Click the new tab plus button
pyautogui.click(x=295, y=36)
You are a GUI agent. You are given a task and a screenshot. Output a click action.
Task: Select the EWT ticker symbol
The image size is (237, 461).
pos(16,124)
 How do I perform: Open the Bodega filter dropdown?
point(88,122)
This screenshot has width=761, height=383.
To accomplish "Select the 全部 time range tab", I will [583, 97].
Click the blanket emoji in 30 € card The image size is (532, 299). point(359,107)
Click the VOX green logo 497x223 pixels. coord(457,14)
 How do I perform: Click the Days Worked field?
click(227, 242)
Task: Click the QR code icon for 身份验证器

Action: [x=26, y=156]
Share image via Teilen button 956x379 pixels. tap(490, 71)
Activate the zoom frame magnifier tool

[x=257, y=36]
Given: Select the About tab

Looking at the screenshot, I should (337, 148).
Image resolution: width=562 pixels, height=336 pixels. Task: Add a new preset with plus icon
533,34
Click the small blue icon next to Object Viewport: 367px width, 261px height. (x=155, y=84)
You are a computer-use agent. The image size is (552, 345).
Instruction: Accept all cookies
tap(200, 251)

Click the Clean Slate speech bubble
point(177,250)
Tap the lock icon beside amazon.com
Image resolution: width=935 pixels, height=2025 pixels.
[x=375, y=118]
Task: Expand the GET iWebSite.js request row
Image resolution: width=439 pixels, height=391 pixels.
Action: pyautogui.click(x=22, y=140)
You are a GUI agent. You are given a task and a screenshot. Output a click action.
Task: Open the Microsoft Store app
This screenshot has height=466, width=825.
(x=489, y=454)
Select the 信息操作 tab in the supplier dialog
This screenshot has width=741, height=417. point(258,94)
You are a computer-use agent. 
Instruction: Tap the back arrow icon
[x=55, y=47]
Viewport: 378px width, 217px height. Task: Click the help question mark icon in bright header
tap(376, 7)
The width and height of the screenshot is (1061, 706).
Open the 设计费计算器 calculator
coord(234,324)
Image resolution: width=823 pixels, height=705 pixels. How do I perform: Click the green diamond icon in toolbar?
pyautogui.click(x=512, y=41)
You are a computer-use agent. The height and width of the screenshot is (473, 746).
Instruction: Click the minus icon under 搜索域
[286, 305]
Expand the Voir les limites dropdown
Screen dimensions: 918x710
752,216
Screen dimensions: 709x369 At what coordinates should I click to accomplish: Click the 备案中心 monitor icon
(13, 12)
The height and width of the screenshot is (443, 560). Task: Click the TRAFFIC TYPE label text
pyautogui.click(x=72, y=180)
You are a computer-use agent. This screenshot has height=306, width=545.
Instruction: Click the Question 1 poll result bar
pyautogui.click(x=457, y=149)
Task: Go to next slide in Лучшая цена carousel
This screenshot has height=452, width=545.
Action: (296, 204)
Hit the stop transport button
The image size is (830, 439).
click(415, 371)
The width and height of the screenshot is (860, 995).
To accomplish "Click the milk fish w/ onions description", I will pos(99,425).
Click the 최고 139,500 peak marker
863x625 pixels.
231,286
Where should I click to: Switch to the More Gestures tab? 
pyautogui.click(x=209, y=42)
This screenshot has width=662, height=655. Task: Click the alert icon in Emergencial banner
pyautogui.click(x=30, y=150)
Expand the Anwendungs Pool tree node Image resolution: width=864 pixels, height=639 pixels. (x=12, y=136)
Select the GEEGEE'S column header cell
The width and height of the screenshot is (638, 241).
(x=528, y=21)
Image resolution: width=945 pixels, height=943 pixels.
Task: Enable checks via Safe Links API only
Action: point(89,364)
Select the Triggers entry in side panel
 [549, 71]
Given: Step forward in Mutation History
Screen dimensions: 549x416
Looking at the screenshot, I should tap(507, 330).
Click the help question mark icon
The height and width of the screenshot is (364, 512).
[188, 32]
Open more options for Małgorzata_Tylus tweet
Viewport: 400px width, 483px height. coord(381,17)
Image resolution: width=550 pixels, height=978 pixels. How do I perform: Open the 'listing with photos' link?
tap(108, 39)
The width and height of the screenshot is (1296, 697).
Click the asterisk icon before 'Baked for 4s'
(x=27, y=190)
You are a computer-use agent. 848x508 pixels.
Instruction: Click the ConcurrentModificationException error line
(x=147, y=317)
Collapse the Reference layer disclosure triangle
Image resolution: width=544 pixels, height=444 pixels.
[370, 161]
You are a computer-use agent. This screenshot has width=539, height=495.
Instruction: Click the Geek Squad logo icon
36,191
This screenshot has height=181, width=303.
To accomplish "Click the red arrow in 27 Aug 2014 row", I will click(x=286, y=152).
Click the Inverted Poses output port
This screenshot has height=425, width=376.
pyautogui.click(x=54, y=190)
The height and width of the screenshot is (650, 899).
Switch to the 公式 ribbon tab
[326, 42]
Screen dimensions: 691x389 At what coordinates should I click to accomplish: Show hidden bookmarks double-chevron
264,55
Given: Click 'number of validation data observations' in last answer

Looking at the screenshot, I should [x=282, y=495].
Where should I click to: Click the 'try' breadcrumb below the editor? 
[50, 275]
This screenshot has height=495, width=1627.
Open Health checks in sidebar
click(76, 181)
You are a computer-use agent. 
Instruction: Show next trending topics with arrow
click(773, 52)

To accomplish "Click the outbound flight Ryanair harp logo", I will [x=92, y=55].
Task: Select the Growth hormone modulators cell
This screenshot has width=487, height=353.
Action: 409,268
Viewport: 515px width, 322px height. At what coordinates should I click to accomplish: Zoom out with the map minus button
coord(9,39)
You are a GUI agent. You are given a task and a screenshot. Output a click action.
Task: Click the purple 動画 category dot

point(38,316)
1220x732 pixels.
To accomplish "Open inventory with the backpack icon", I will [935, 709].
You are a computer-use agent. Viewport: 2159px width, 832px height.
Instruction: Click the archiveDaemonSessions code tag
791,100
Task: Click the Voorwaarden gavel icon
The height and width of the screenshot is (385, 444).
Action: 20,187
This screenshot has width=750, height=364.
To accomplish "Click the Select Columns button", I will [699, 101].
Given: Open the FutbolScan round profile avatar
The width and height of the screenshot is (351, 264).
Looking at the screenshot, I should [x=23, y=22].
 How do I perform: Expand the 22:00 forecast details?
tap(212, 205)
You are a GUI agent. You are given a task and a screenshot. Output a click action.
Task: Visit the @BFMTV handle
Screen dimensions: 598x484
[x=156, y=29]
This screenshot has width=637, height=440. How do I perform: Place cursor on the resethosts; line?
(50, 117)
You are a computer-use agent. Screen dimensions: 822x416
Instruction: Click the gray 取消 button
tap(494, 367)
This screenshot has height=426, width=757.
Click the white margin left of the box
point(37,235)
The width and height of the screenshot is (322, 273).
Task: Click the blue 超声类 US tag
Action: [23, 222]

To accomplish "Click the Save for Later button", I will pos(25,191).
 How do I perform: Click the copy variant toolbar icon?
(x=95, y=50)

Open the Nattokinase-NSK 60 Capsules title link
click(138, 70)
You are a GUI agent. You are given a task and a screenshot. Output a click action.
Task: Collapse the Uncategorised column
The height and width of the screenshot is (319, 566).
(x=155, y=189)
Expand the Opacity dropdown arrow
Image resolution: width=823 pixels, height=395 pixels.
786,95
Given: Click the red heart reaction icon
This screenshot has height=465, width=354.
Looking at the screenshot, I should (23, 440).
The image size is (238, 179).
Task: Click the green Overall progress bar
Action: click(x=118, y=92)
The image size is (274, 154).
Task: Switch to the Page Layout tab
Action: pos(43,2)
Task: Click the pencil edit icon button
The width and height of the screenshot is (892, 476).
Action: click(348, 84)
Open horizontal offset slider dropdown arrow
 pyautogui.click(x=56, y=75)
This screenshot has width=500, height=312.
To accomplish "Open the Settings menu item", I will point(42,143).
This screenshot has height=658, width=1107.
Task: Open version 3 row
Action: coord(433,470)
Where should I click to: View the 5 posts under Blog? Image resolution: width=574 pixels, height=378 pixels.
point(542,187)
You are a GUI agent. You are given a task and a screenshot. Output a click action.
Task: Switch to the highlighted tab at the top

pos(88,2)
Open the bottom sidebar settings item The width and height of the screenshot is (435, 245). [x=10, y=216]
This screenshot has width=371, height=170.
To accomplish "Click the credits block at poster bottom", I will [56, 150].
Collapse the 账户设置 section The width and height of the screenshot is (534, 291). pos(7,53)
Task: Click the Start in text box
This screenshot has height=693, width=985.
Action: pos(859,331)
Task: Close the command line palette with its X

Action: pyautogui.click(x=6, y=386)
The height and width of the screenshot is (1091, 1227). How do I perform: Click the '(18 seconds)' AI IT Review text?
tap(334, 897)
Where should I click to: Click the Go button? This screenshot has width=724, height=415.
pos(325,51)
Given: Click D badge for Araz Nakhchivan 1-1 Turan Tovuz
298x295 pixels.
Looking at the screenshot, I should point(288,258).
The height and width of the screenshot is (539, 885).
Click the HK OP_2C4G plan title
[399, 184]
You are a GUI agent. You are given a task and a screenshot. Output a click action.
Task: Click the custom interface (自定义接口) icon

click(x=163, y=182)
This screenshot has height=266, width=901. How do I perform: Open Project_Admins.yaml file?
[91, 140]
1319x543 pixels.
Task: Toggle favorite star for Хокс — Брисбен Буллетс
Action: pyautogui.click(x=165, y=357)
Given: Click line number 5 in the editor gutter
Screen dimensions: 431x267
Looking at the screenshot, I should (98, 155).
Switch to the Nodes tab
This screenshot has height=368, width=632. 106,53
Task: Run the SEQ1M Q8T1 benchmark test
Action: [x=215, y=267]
§ §
WORK INSTRUCTIONS: Which lines in the material contain the word "computer"? Pull each of them out.

EXERCISE RESPONSE:
You are a computer-use agent. The image size is (552, 345).
You are a computer-use agent. 
You are a computer-use agent. The height and width of the screenshot is (473, 746).
You are a computer-use agent. This screenshot has height=306, width=545.
You are a computer-use agent. 848x508 pixels.
You are a computer-use agent. This screenshot has width=539, height=495.
You are a computer-use agent. 
You are a computer-use agent. Viewport: 2159px width, 832px height.
You are a computer-use agent. Screen dimensions: 822x416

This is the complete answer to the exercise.